Pour le ministre des Affaires étrangères israélien Israël Katz, l’« archi-terroriste » du Hamas à Gaza est une tête à « éliminer rapidement », tout comme son prédécesseur.

Un vétéran du mouvement islamiste palestinien gazaoui

Yahya Sinouar naît en 1962 dans le camp de refugiés de Khan Younès, situé au sud de la bande de Gaza. Enfant de la Nakba, issu d’une famille d’Arabes de Palestine ayant fui au lendemain de la création d’Israël en 1948, il étudie la littérature arabe à l’université islamique de Gaza, où il côtoie d’autres militants de la cause palestinienne sous l’influence d’Ahmed Yassine, cheikh charismatique qui fut l’un des fondateurs du Hamas (créé en 1987), alors qu’éclate la première Intifada entre Palestiniens des territoires occupés et l’État d’Israël. Yahya Sinouar cofonde alors la milice de renseignement Al-Madj, chargée d’éliminer les Palestiniens collaborant avec l’occupant israélien. Al-Madj deviendra le service de sécurité puis la branche militaire du Hamas.

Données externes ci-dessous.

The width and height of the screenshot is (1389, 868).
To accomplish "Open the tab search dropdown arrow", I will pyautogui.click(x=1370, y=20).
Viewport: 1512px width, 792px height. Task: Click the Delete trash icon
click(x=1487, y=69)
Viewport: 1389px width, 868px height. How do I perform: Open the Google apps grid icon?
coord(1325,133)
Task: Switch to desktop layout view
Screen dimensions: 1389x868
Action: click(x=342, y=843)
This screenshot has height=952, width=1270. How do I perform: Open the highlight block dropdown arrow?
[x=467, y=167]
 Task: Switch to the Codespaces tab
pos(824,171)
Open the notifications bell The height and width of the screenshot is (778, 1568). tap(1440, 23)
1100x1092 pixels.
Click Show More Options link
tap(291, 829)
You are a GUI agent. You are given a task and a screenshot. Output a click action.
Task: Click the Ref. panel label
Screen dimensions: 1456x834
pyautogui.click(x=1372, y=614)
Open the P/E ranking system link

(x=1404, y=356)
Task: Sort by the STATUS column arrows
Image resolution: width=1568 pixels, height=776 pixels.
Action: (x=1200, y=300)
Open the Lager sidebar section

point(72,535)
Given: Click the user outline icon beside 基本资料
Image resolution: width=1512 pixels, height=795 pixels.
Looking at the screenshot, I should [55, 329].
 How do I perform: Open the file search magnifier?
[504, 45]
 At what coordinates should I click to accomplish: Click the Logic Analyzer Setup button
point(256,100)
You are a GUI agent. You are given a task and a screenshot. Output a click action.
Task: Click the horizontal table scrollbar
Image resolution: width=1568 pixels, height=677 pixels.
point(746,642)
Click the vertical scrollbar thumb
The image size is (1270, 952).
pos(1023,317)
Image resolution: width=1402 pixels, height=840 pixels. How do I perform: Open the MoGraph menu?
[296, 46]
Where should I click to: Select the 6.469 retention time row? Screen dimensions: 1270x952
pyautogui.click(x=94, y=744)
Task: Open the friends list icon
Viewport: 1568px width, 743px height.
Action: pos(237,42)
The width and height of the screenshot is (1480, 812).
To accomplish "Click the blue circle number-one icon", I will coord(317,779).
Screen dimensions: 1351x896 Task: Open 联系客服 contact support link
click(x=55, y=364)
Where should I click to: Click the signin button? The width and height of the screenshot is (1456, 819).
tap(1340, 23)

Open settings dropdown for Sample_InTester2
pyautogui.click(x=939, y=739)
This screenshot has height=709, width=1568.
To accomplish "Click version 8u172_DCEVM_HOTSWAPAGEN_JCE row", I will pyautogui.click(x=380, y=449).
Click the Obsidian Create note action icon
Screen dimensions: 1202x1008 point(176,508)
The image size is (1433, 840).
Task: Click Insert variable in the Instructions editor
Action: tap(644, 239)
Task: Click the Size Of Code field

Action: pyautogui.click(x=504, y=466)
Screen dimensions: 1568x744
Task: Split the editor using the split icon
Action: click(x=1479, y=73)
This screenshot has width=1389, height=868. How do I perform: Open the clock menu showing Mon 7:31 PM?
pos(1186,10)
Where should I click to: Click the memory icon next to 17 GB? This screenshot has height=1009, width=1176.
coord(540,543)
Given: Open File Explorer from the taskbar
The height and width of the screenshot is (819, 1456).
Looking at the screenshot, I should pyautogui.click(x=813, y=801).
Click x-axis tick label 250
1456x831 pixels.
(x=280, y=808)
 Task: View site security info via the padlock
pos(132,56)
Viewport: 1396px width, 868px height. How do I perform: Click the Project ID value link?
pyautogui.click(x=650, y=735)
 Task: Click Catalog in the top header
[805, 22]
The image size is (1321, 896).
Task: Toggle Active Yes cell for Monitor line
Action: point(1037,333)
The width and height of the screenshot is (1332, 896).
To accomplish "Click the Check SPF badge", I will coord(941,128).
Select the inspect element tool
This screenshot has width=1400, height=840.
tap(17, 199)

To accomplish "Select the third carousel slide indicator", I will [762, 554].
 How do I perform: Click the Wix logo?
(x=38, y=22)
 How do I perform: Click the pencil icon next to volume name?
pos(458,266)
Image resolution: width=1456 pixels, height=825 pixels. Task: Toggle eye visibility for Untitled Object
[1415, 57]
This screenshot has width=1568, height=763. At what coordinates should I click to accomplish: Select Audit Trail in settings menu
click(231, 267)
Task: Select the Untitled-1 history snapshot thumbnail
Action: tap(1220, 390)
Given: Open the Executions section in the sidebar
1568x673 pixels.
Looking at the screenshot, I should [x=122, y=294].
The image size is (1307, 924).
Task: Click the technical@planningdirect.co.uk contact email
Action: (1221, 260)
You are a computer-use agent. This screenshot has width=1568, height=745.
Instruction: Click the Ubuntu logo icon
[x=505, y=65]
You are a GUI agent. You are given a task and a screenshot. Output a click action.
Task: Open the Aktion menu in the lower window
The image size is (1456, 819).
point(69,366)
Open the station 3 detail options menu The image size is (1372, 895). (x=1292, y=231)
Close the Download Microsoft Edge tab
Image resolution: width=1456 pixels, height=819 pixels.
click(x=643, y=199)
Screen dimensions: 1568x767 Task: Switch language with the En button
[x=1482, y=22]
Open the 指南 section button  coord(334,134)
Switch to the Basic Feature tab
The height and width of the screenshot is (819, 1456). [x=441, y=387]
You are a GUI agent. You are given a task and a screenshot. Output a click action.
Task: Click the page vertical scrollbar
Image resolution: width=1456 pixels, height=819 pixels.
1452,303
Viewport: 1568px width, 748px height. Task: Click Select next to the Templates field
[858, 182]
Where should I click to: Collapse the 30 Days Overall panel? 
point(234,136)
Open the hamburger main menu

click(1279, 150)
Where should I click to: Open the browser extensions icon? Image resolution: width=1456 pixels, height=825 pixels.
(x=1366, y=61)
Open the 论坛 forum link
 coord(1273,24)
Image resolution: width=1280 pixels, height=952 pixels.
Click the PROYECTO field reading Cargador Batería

En 1989, il est arrêté par le Shin Bet (service de renseignement intérieur israélien) et est emprisonné à Beer-Sheeva, au sud d’Israël. Captif pendant près de vingt-deux ans, de 1989 à 2011, il reprendra le combat au sein du Hamas, à Gaza, après avoir été libéré dans le cadre d’un échange de prisonniers entre l’État hébreu et le Hamas. Déclaré « terroriste international » en 2015 par le département d’État américain, il appelle les brigades d'Izz al-Din al-Quassam (branche armée du Hamas) à perpétuer les enlèvements de soldats israéliens afin d’obtenir d’autres libérations de prisonniers palestiniens.

Élu en 2017 à la tête du bureau politique du Hamas dans la bande de Gaza, tandis que son frère cadet, Mohammed Sinouar, est élu à la tête du Hamas à Khan Younès, Yahya Sinouar est l’un des cerveaux du 7 octobre. Depuis l’opération terroriste « Déluge d’Al-Aqsa », qui a déclenché la riposte sanglante d’Israël, Yahya Sinouar est un homme à abattre, « un mort en sursis ». « Nous trouverons Sinouar et nous l’éliminerons ! », promettait, en novembre dernier, le ministre de la Défense israélien Yoav Gallant. Au lendemain de l’attaque terroriste du 7 octobre, Yahya Sinouar exigeait de l'État hébreu la libération de « tous les prisonniers » palestiniens incarcérés.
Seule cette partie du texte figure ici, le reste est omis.